[文章作者:张宴 本文版本:v1.0 最后修改:2008.07.27 转载请注明原文链接:http://blog.zyan.cc/post/360/]

  前言:本文阐述的是一款经过生产环境检验的千万级数据全文检索(搜索引擎)架构。本文只列出前几章的内容节选,不提供全文内容。

  在DELL PowerEdge 6850服务器(四颗64 位Inter Xeon MP 7110N处理器 / 8GB内存)、RedHat AS4 Linux操作系统、MySQL 5.1.26、MyISAM存储引擎、key_buffer=1024M环境下实测,单表1000万条记录的数据量(这张MySQL表拥有int、datetime、varchar、text等类型的10多个字段,只有主键,无其它索引),用主键(PRIMARY KEY)作为WHERE条件进行SQL查询,速度非常之快,只耗费0.01秒。

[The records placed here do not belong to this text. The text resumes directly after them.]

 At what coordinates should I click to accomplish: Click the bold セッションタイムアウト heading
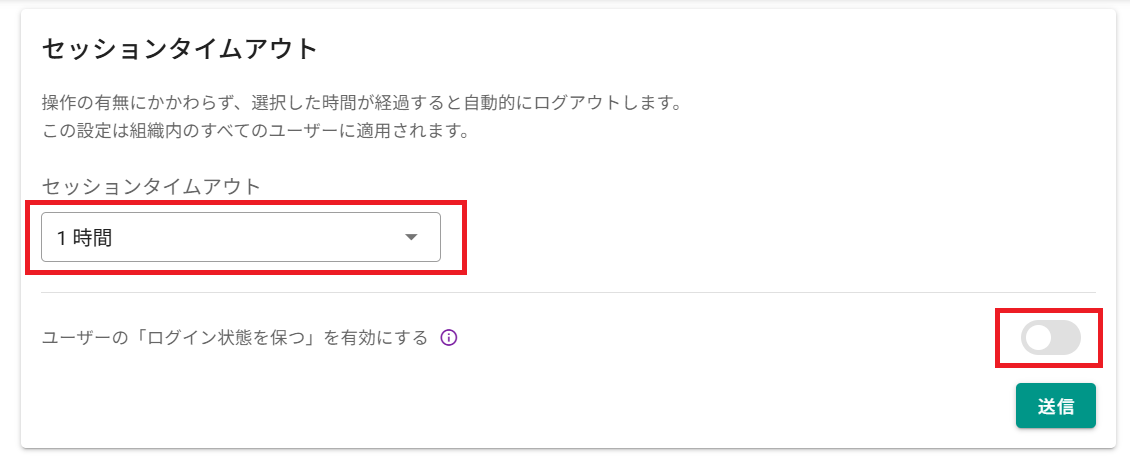point(179,48)
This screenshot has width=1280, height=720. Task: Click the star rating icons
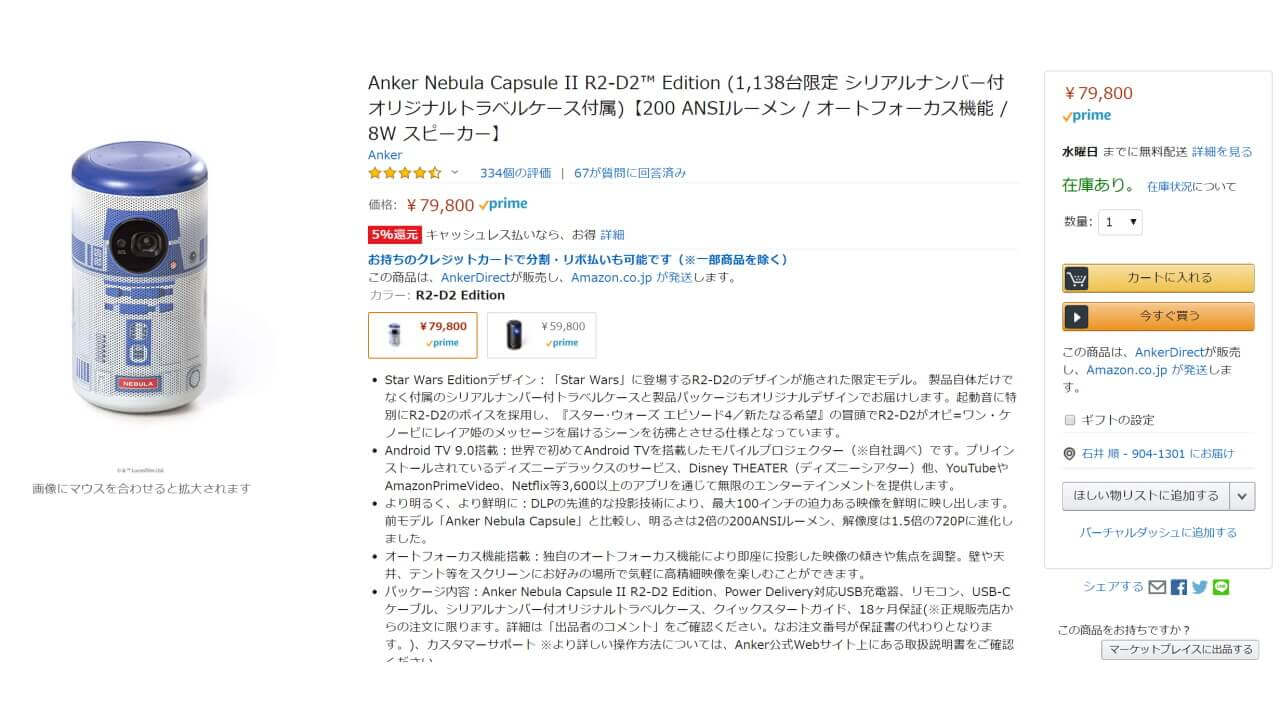tap(404, 173)
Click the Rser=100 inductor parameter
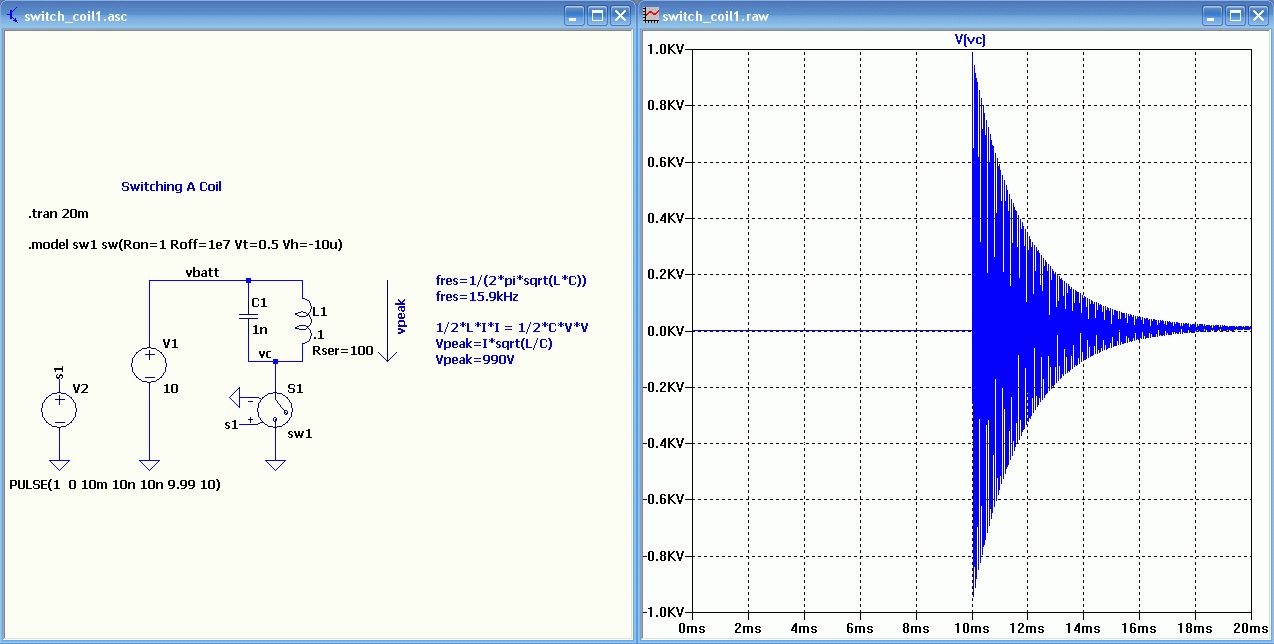1274x644 pixels. [x=343, y=351]
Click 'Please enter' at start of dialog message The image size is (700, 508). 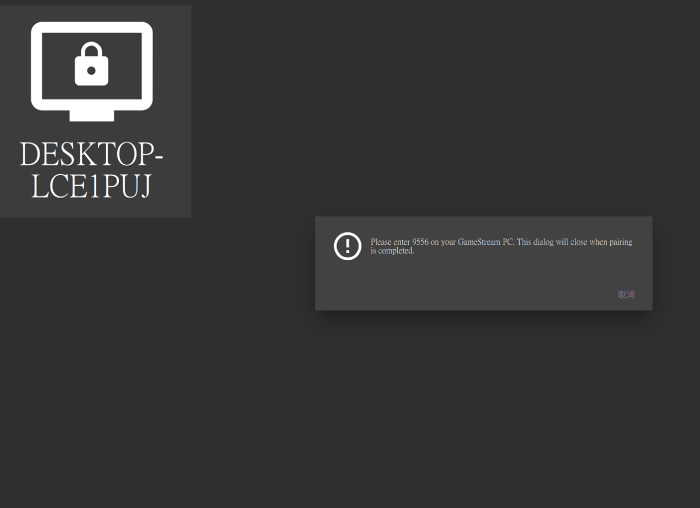(x=390, y=242)
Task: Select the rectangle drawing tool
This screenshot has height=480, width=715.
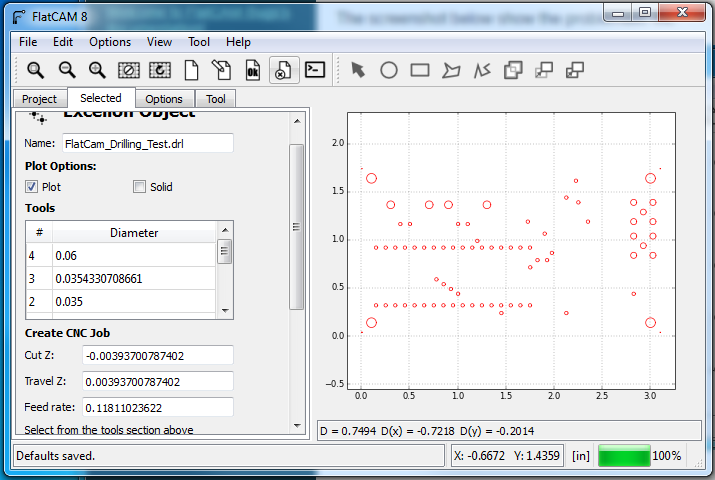Action: pyautogui.click(x=420, y=70)

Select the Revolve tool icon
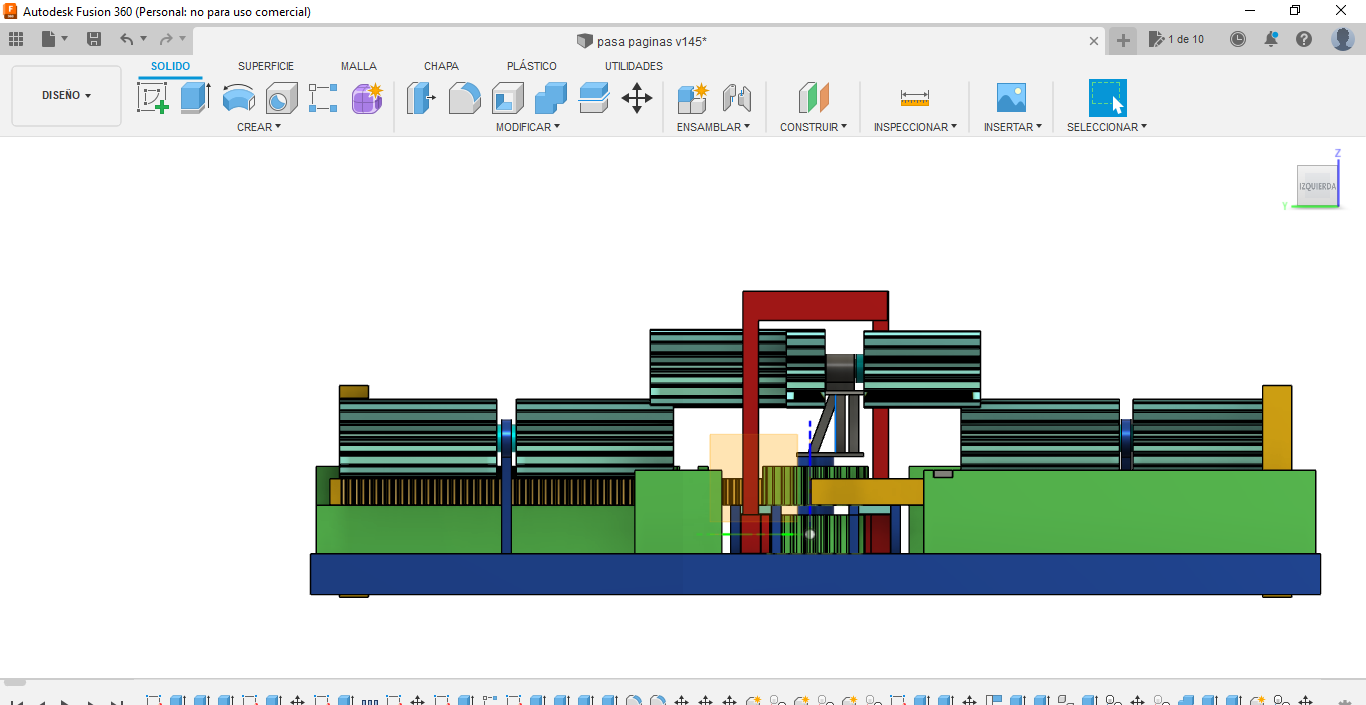238,98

  出自俄罗斯的开源全文搜索引擎软件Sphinx,单一索引最大可包含1亿条记录,在1千万条记录情况下的查询速度为0.x秒(毫秒级)。Sphinx创建索引的速度为:创建100万条记录的索引只需3~4分钟,创建1000万条记录的索引可以在50分钟内完成,而只包含最新10万条记录的增量索引,重建一次只需几十秒。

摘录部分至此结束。